Wiedereinsetzung in den vorigen Stand, die der Senat als mit dem Schriftsatz der Kläger vom 3./6. Dezember 1985 als beantragt ansieht, kann den Klägern nicht gewährt werden. Das wäre nur möglich, wenn sie ohne Verschulden verhindert waren, die gesetzliche Revisionsfrist (§ 120 Abs. 1 Satz 1 FGO) einzuhalten (§ 56 FGO). Wenn auch die Kläger selbst kein Verschulden an der Fristversäumnis trifft, so müssen sie sich doch das Verschulden ihres Prozeßbevollmächtigten wie eigenes Verschulden zurechnen lassen (§ 155 FGO i. V. m. § 85 Abs. 2 der Zivilprozeßordnung - ZPO -; Urteil des Bundesfinanzhofs - BFH - vom 16. August 1979 IV R 41/79, BFHE 129, 232, BStBl II 1980, 154).
Nach der ständigen Rechtsprechung des BFH kann eine Fristversäumnis nur dann als schuldlos angesehen werden, wenn sie auch durch ,,die äußerste, den Umständen des Falles angemessene und vernünftigerweise zu erwartende Sorgfalt" nicht verhindert werden konnte (vgl. Urteil vom 24. November 1977 IV R 113/75, BFHE 125, 107, BStBl II 1978, 467).
Der Senat kann im Streitfall dahinstehen lassen, ob den Prozeßbevollmächtigten der Kläger ein Verschulden in diesem Sinne an der Fristversäumnis trifft. Der Prozeßbevollmächtigte hat - trotz des besonderen Hinweises des Vorsitzenden des erkennenden Senats auf § 56 FGO - keine Tatsachen zur Begründung einer Wiedereinsetzung in den vorigen Stand glaubhaft gemacht.
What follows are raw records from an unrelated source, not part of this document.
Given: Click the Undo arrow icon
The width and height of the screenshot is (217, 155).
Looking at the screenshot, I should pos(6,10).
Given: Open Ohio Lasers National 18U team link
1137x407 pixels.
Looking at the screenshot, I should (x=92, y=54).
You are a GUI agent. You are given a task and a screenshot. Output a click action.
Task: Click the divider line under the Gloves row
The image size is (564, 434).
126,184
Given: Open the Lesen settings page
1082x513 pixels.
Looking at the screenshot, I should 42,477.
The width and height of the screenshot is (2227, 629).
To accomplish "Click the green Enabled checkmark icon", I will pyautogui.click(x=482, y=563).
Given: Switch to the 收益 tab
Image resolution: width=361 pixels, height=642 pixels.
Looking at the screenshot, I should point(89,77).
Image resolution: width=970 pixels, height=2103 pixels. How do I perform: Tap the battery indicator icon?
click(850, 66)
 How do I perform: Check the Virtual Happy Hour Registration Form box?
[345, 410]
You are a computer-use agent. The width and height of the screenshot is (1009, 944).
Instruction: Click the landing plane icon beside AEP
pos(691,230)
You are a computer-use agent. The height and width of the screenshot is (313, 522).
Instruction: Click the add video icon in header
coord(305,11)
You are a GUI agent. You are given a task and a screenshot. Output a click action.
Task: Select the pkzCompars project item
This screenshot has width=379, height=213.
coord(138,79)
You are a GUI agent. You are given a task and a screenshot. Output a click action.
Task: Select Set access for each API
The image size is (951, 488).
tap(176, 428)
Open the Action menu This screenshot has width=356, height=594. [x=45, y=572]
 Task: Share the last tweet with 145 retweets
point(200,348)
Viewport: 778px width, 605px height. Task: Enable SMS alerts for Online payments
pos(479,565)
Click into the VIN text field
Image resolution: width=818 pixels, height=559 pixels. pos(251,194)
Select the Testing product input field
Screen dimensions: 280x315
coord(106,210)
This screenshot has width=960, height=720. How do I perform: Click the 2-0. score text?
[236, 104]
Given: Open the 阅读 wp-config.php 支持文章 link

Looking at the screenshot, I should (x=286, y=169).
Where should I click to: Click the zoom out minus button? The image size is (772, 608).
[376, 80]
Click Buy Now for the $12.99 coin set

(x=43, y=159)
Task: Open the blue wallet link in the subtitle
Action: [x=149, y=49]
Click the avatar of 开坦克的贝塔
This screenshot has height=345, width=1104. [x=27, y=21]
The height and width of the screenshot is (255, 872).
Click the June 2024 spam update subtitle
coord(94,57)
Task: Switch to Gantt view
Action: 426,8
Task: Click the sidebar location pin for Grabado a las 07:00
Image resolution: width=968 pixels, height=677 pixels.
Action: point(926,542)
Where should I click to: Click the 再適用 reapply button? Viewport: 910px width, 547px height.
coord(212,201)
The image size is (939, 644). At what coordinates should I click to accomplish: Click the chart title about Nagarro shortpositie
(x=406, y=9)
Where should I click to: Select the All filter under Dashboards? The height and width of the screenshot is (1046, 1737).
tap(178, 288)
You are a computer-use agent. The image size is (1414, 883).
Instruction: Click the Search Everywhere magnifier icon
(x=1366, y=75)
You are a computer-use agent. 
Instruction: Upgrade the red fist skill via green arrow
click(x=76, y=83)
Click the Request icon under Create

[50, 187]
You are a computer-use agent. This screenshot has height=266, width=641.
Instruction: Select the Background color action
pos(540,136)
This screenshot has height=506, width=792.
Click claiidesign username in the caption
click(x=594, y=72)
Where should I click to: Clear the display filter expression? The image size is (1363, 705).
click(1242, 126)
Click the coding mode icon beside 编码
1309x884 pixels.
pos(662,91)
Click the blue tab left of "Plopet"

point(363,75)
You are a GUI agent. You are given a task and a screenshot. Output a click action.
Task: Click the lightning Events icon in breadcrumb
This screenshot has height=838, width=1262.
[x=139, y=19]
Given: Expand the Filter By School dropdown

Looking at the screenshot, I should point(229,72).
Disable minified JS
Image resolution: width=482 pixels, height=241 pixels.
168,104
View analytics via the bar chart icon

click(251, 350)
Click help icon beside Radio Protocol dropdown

Glaubhaft machen (vgl. § 294 ZPO) erfordert zwar keinen vollen Beweis, wohl aber die Vermittlung einer überwiegenden Wahrscheinlichkeit. Dazu reichen die vorgelegten Fotokopien von Seiten des Portobuches ebensowenig aus wie das sonstige Vorbringen. In dem Portobuch sind überwiegend lediglich die Namen der Adressaten und die entsprechende Postgebühr vermerkt. Daraus läßt sich - anders als bei einem ordnungsgemäß geführten Postausgangsbuch - nicht erkennen, welchen Inhalt die jeweilige Sendung hatte; bei den Sendungen an das ,,FG" ergibt sich aus dem Eintrag nicht die genaue Bezeichnung des jeweiligen Rechtsstreits nach Beteiligten und Aktenzeichen. Auch das sonstige Vorbringen hat der Prozeßbevollmächtigte weder unter Beweis gestellt noch unter Versicherung an Eides Statt die überwiegende Wahrscheinlichkeit für die Richtigkeit der behaupteten Tatsachen dargetan. Als Steuerberater mußte der Prozeßbevollmächtigte der Kläger die seit Jahrzehnten bestehenden gesetzlichen Vorschriften bezüglich der Wiedereinsetzung in den vorigen Stand und die dazu ergangene Rechtsprechung kennen.